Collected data

++++++++

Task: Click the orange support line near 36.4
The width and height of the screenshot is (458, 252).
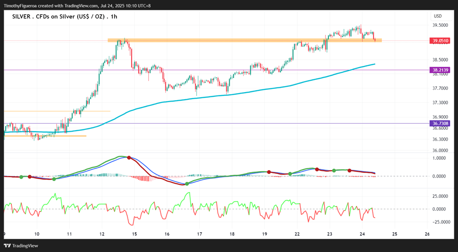Action: coord(45,136)
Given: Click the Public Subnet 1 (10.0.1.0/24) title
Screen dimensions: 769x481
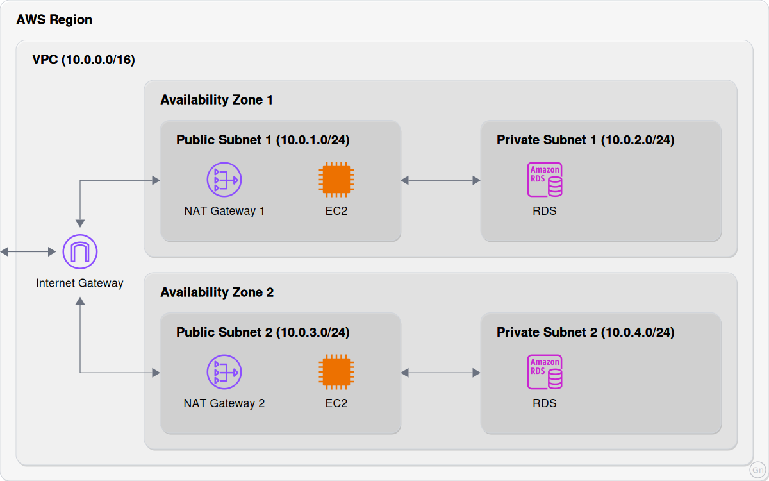Looking at the screenshot, I should (263, 140).
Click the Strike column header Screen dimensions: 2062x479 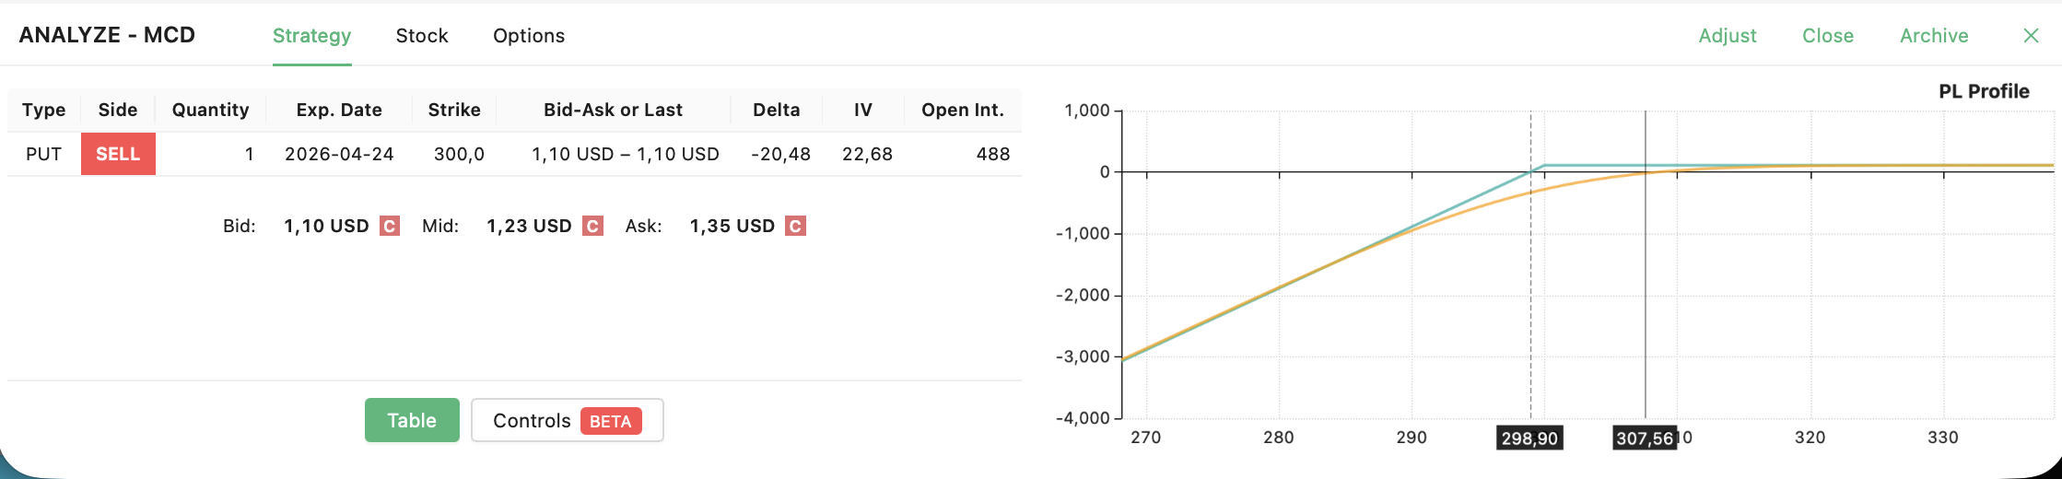454,110
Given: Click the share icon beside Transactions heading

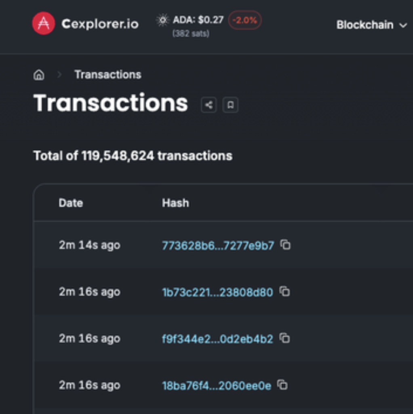Looking at the screenshot, I should [209, 105].
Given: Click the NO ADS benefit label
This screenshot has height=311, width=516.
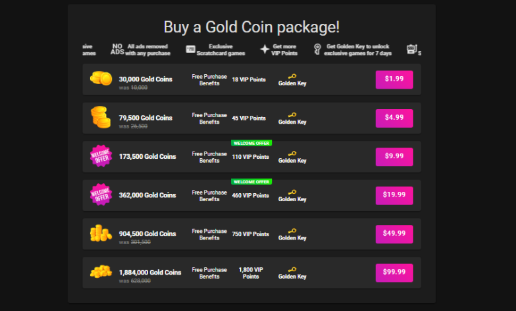Looking at the screenshot, I should 117,49.
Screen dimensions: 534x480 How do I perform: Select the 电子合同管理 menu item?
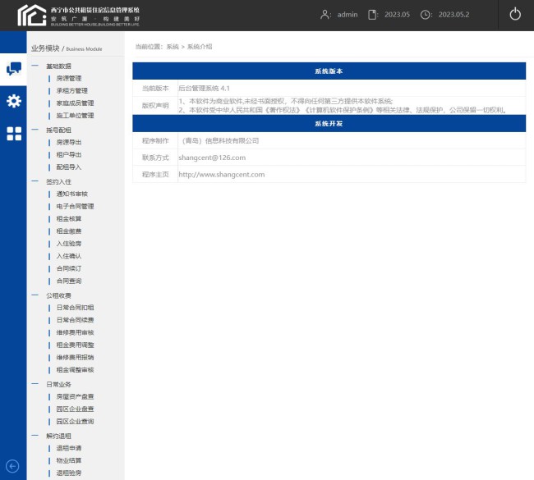coord(75,206)
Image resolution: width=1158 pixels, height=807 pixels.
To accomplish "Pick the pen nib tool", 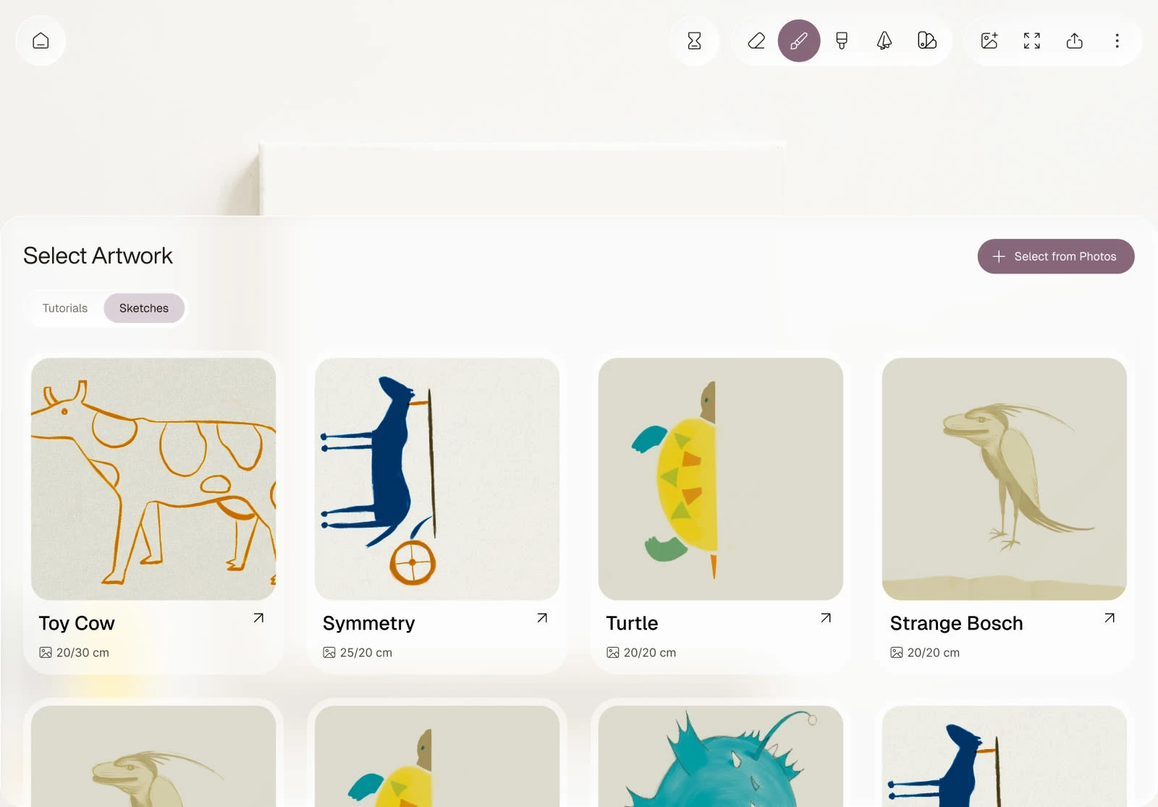I will 884,41.
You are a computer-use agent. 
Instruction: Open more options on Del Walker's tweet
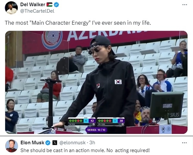point(185,5)
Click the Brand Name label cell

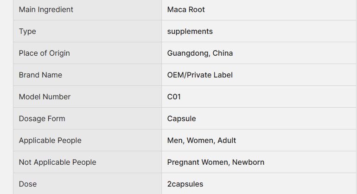point(40,75)
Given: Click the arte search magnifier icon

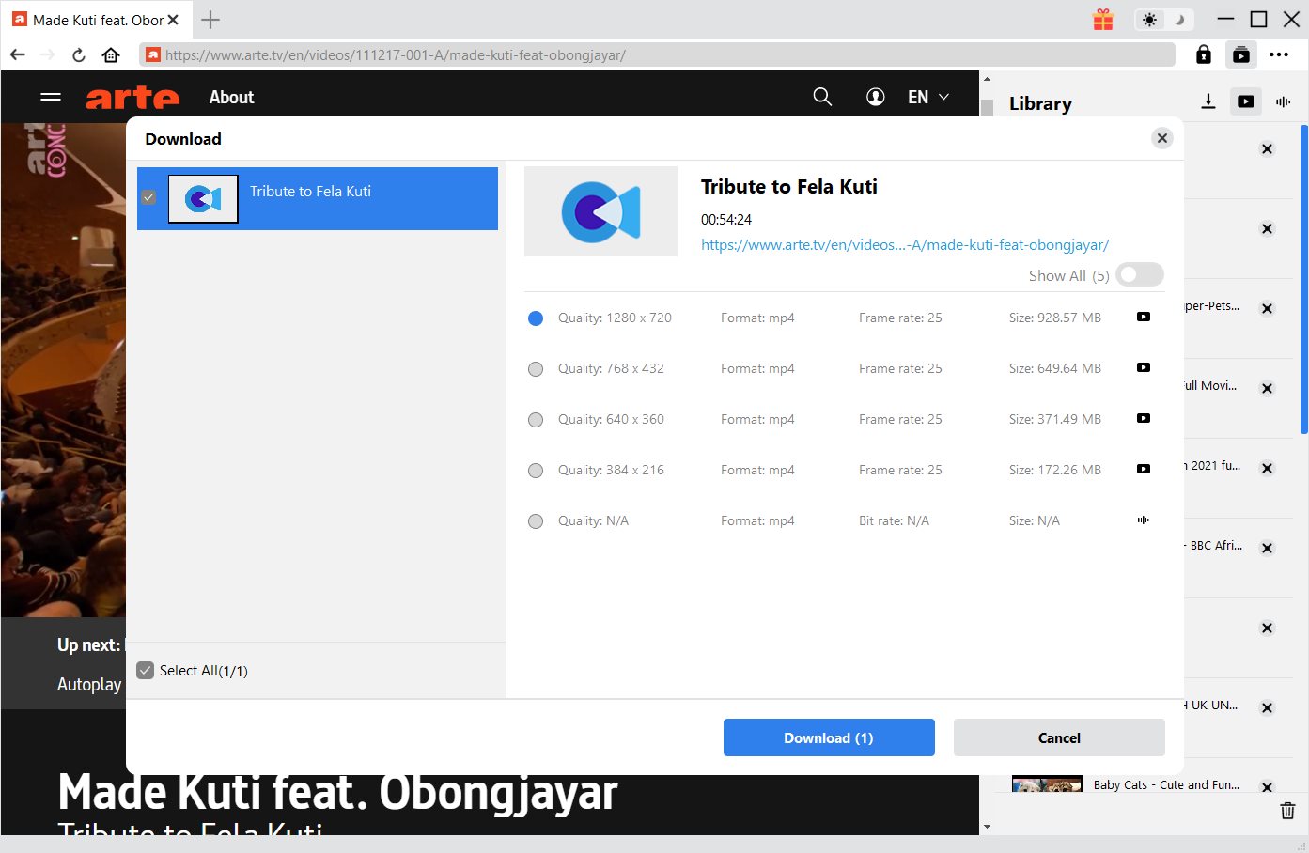Looking at the screenshot, I should coord(822,97).
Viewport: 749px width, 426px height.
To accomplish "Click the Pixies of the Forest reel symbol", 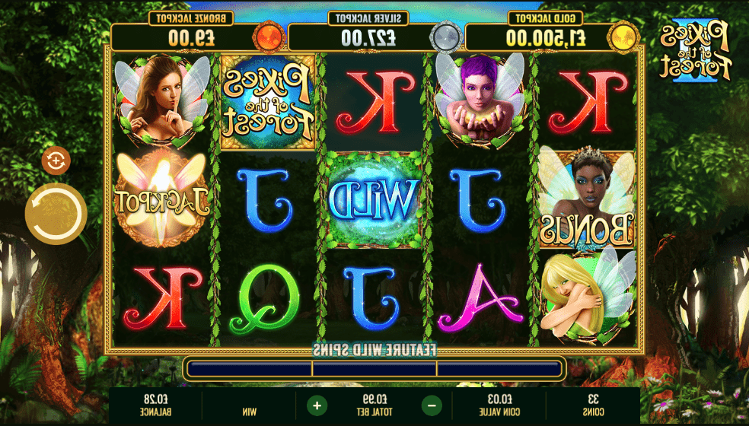I will (x=268, y=101).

++++++++

Exercise prompt >> Starting with the line that has "Instruction: Open more" and going on through the line that has "Viewport: 749px width, 426px height.", transcribe the records above exactly, but skip the pictures.

Output >>
Instruction: Open more options on Del Walker's tweet
point(185,5)
Click the Brand Name label cell

point(40,75)
Given: Click the arte search magnifier icon

Looking at the screenshot, I should coord(822,97).
Viewport: 749px width, 426px height.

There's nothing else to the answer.